**ASSIGNMENT:** All lines holding the word "will" should be located in the records and copied.

RECORD EXTRACTS section start

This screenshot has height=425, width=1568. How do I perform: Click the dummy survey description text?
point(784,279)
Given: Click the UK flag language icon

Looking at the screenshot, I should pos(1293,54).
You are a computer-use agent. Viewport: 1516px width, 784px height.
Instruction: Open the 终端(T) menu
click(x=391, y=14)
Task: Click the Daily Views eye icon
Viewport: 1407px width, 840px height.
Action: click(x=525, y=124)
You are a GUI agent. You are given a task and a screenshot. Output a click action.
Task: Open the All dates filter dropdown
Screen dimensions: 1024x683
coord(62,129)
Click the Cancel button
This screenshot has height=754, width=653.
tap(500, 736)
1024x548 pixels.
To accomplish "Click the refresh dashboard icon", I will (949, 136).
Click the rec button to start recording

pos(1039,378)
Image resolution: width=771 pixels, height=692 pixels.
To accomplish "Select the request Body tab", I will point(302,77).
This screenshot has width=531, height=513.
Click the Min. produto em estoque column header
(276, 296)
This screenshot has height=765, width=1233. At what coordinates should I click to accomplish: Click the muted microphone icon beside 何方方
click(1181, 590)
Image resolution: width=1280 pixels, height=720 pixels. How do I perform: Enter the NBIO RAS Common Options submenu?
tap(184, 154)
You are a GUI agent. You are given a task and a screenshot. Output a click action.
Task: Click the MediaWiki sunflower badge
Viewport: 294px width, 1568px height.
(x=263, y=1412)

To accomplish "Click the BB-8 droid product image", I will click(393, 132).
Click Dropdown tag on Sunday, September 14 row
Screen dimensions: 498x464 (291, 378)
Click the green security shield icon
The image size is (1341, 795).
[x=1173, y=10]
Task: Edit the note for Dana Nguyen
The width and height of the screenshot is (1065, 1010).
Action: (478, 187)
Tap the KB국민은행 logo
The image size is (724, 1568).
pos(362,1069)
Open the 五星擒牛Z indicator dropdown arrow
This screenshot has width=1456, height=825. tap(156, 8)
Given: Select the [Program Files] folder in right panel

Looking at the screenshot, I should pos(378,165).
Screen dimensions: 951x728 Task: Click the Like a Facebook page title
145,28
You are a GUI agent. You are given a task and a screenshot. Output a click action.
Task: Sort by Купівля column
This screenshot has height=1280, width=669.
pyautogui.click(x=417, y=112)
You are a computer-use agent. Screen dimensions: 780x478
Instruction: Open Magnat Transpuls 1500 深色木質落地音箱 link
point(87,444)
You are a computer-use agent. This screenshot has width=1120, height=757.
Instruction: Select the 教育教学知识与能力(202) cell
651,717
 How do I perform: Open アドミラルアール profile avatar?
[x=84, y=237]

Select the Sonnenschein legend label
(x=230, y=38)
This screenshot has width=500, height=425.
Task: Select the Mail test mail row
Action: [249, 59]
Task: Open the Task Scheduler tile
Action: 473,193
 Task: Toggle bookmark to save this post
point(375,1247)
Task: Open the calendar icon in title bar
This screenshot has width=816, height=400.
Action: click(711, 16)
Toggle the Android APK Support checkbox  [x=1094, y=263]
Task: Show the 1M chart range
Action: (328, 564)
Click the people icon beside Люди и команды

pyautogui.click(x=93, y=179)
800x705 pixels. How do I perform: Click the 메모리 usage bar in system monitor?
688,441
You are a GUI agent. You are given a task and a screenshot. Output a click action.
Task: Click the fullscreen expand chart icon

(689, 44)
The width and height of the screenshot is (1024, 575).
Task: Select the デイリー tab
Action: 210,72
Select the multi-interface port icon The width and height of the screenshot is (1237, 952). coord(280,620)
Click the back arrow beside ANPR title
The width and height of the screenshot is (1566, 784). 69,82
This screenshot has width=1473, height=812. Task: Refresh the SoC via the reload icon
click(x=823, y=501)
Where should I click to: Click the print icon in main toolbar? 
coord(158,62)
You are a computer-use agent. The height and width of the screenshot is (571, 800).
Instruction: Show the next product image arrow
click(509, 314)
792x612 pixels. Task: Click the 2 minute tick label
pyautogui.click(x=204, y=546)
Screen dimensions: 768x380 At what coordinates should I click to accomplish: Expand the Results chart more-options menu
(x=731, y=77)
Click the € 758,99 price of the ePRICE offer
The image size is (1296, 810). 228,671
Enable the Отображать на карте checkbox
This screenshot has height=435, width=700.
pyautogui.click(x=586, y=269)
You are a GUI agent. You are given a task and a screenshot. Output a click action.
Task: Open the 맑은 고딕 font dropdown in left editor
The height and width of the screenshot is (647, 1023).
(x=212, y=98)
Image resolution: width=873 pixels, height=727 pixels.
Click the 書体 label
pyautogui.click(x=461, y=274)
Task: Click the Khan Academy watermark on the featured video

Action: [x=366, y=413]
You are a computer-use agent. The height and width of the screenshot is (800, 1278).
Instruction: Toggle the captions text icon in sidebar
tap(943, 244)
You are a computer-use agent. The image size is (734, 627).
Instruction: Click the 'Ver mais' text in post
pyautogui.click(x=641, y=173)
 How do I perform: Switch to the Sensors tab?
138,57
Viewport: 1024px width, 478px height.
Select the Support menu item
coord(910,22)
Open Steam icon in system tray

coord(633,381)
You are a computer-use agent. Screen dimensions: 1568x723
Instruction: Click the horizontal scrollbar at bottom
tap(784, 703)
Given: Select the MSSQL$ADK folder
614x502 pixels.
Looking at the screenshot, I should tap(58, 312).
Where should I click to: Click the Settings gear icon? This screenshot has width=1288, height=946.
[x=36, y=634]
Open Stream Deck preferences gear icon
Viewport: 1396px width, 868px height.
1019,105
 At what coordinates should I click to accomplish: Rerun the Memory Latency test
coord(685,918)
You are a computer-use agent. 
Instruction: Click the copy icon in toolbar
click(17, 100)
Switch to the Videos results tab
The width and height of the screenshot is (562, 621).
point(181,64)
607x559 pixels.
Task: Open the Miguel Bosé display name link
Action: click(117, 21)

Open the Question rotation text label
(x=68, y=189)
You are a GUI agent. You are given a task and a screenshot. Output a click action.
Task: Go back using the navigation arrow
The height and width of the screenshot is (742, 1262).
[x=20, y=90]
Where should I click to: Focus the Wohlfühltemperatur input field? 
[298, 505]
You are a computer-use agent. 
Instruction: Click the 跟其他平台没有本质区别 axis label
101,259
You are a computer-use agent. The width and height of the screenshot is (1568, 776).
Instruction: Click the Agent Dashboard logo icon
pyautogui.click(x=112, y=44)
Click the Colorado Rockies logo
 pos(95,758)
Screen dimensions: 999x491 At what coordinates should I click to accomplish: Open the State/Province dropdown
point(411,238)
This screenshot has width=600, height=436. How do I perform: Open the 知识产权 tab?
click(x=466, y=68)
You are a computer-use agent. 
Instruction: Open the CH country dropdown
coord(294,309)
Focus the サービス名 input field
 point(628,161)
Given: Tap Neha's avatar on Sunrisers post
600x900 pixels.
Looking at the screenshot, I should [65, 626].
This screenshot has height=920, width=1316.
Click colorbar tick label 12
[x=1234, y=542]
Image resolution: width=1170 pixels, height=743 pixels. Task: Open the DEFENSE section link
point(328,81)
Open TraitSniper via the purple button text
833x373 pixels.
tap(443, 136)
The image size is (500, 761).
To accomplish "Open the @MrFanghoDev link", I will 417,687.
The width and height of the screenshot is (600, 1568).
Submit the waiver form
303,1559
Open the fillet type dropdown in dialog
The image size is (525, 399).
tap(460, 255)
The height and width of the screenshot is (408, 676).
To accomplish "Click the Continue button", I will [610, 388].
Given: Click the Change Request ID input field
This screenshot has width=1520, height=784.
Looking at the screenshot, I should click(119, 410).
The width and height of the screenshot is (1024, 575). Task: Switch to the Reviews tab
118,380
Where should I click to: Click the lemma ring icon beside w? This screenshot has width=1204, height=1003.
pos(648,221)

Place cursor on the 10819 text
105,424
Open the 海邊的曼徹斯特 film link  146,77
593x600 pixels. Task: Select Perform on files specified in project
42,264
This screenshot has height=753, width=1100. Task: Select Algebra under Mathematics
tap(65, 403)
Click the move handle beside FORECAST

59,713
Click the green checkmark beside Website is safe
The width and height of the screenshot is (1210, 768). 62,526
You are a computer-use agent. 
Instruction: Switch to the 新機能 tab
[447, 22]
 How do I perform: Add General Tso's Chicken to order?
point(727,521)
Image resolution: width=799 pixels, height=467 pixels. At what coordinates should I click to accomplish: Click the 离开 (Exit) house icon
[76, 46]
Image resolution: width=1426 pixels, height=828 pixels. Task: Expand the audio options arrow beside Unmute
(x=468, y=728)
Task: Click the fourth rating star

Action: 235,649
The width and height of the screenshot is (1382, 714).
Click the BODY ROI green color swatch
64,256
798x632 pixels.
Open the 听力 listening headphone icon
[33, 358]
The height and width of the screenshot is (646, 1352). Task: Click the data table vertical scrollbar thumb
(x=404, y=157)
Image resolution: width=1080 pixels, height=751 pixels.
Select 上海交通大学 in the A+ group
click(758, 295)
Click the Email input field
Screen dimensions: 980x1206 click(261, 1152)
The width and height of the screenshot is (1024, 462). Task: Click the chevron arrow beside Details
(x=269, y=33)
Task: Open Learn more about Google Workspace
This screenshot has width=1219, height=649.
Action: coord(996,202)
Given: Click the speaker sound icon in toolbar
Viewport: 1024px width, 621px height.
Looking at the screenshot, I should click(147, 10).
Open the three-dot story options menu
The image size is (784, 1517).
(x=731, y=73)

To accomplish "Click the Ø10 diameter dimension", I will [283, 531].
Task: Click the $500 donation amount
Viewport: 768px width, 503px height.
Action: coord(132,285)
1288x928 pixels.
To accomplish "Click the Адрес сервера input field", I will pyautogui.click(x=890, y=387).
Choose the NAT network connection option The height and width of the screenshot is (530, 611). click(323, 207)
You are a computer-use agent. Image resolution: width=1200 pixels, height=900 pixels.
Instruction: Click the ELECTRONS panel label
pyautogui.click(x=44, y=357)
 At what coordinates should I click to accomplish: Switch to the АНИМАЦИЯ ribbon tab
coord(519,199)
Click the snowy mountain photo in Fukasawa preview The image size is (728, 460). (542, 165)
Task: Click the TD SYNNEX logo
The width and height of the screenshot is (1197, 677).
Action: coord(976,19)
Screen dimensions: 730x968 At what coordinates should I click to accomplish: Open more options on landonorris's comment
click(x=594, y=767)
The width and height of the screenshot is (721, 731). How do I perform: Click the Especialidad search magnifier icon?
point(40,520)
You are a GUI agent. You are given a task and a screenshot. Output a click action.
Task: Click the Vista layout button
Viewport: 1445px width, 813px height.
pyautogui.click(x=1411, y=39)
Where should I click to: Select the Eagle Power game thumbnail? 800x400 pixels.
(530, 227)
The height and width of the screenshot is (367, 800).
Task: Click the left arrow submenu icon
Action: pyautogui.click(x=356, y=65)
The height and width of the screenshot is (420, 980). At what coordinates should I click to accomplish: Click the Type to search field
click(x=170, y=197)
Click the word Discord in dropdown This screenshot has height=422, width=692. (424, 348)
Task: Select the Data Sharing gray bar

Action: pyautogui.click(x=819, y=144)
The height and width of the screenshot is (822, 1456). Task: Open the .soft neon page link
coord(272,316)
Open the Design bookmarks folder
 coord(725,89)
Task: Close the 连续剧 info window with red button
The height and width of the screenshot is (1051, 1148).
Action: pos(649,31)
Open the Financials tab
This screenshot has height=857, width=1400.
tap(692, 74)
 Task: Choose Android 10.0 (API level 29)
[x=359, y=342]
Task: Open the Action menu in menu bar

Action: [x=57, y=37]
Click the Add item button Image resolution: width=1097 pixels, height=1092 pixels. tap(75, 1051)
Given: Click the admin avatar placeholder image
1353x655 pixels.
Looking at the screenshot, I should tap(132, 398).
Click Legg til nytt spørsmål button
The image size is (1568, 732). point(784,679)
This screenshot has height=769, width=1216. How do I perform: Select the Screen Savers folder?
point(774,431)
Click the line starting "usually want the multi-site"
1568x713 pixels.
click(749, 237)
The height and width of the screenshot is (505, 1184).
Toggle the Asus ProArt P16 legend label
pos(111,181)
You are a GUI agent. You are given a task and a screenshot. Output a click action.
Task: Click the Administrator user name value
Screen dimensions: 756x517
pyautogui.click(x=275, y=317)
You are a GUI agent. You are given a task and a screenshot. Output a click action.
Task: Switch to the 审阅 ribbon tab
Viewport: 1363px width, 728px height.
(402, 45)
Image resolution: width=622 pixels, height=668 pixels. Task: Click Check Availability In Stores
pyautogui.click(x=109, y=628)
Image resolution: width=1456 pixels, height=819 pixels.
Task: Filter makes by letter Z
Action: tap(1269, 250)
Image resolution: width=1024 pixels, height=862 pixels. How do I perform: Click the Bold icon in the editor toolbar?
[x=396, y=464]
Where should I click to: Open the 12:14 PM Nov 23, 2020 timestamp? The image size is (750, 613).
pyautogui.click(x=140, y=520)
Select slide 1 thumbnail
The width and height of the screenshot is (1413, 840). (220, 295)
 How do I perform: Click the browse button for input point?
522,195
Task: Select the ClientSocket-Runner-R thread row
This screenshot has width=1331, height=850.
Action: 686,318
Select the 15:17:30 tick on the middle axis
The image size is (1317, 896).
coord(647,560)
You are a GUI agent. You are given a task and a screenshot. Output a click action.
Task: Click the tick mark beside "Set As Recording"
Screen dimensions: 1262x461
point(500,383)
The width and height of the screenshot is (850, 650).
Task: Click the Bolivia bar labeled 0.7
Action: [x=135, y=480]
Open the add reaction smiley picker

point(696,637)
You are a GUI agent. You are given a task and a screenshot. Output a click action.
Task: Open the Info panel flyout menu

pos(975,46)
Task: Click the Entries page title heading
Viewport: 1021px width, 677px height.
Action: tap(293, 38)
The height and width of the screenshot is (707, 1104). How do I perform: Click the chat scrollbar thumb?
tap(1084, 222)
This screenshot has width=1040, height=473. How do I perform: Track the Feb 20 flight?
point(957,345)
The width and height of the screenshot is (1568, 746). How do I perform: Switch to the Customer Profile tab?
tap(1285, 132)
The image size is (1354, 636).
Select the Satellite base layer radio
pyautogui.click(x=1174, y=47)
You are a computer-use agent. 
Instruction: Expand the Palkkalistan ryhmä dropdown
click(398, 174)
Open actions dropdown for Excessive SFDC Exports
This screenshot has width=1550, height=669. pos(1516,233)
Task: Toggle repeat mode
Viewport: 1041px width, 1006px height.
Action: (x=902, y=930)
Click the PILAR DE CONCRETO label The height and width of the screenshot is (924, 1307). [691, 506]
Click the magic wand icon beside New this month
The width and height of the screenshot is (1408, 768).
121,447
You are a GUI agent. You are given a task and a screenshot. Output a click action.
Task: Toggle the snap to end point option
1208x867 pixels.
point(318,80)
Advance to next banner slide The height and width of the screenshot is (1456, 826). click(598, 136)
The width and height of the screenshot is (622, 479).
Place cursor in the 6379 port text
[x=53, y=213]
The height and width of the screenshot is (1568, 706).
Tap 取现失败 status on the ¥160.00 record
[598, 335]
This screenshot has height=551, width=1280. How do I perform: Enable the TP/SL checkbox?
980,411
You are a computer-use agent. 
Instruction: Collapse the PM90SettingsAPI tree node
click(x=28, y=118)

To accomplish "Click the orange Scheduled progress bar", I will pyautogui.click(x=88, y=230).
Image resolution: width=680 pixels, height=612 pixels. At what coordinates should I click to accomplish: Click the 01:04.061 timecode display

RECORD EXTRACTS section end

**EXERCISE ANSWER:**
To accomplish "Click the refresh dashboard icon", I will (949, 136).
To accomplish "Select the request Body tab", I will point(302,77).
To accomplish "Click the BB-8 droid product image", I will click(393, 132).
To accomplish "Open the @MrFanghoDev link", I will 417,687.
To accomplish "Click the Continue button", I will [610, 388].
To accomplish "Click the Ø10 diameter dimension", I will [283, 531].
To accomplish "Click the Адрес сервера input field", I will pyautogui.click(x=890, y=387).
To accomplish "Click the orange Scheduled progress bar", I will pyautogui.click(x=88, y=230).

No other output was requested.